I've experimented with a very similar flow back in the days of GPT3.5. It resulted in really fun story lines, but i found that the player choices benefitted from some steering: For each plot point i generated three choices, where [1] progressed the story, [2] stalled the plot and [3] resulted in a plot twist, just these additions to the choice prompts increased playability by a lot, and prevented plot stagnation and "feedback loops".
I think the intersection of games and LLMs is the way to solve alignment. Imagine a 3D UI for an LLM, this way we can democratize interpretability research.
Basically to train another model, that will take the LLM and convert it into 3D shapes and put them in some 3D world that is understandable for humans.
Simpler example: represent an LLM as a green field with objects, where humans are the only agents:
You stand near a monkey, see chewing mouth nearby, go there (your prompt now is “monkey chews”), close by you see an arrow pointing at a banana, father away an arrow points at an apple, very far away at the horizon an arrow points at a tire (monkeys rarely chew tires).
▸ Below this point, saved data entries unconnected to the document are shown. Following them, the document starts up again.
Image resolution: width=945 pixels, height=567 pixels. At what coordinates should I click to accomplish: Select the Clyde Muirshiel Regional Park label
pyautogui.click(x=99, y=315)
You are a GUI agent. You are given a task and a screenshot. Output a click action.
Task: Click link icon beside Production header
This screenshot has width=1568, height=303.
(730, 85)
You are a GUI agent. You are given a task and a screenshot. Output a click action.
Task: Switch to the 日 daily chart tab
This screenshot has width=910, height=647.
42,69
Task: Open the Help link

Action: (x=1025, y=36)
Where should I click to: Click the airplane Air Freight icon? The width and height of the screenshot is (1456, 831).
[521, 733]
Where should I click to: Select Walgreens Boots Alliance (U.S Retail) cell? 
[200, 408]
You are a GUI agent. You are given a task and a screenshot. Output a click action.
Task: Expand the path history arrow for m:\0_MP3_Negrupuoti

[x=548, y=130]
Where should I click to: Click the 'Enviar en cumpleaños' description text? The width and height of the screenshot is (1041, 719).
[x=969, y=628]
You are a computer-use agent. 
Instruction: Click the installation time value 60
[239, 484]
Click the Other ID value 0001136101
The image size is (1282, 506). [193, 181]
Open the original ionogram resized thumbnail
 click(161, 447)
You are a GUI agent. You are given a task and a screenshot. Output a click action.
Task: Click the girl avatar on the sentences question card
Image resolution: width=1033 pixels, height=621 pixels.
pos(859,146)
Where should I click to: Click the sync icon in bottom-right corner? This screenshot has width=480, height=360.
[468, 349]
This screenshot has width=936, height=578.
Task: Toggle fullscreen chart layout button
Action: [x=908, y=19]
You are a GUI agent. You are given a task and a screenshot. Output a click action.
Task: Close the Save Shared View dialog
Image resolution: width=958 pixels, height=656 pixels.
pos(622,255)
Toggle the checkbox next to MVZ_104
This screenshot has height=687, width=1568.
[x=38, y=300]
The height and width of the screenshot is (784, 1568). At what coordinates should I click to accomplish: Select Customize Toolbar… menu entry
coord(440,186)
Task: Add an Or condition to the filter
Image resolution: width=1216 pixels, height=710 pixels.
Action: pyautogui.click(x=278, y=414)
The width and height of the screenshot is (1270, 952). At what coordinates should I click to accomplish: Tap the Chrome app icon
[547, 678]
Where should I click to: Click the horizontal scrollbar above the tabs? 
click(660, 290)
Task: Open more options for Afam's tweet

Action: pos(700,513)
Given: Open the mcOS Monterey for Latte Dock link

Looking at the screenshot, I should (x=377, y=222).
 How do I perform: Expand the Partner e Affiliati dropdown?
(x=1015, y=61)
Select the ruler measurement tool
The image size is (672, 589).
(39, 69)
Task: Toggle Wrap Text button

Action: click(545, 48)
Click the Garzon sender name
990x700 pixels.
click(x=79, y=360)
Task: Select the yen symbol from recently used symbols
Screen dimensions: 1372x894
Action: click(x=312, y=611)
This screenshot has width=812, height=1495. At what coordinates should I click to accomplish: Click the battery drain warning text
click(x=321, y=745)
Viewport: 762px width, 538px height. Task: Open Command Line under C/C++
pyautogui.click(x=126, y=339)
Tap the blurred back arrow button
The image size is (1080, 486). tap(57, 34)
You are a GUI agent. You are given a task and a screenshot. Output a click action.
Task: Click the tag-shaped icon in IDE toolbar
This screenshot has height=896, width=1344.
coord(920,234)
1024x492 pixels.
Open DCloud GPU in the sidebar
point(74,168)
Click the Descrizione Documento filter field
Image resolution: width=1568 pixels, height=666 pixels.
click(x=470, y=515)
So things close by are more likely tokens, things far away are less likely, you see all of them at once (maybe you’re on top of a hill to see farther). This way we can make a form of static place AI, where humans are the only agents
We’ll have millions of gamers’ eyeballs on the internals of the multimodal LLMs. They’ll probably find many stolen things there and some “monsters”, unknown unknowns. Probably will inspire them to learn the lower “machine code” of LLMs, the same way graphical user interfaces made computers widespread. Plus we’ll tap into the game dev ecosystem and their tools to start solving alignment together. I don’t see downsides
It's in ren'py, so the states are all hard-coded, LLM powers interactions with NPCs --including branching based on being able to convince them. So rather complementary to this project.
The dynamic features presented are interesting; at the same time, the lack of great consistency with LLMs makes me prefer their use for local tasks, and have a human make the global decisions.
Other interesting games (that are readily playable):
The group behind AI Dungeon released the Wayfarer model in 12B and 70B variants. The former is small enough to run on local hardware. 10/10 would get eaten by a giant sloth again.
This is really cool! When you get a restate instance, does that just handle the durable execution journal / orchestration, or can you run code in the instance as well?
Hey igal from restate here :)
Indeed the restate server does handle the durable execution part, while the user code runs in a separate process, we don't host the code ourselves at the moment, but it is really easy to deploy it wherever you wish and even deploy it on AWS lambda!
This is a very thoughtful and well engineered solution that I think unfortunately removes one of the main advantages of choose your own adventures with an LLM -- that you can just tell them you don't like their choices and want to do something completely different.
If author is here you should remove any mentions of "ch00se your 0wn adventure" and also it's 4 letter acronym. The trademark owner goes very aggressively after it. Use user generated adventures or something similar.
It looks like "Chooseco" owns it. Unfortunately, the best bet at having it thrown out was their lawsuit against Netflix, but Netflix chose to settle.
> Seems like something that shouldn’t be trademarkable
It's not copyrightable, but it's exactly the kind of thing that would be trademarkable. It's just that it's definitely genericized at this point. I'm not sure many people associate it with a brand rather than a genre.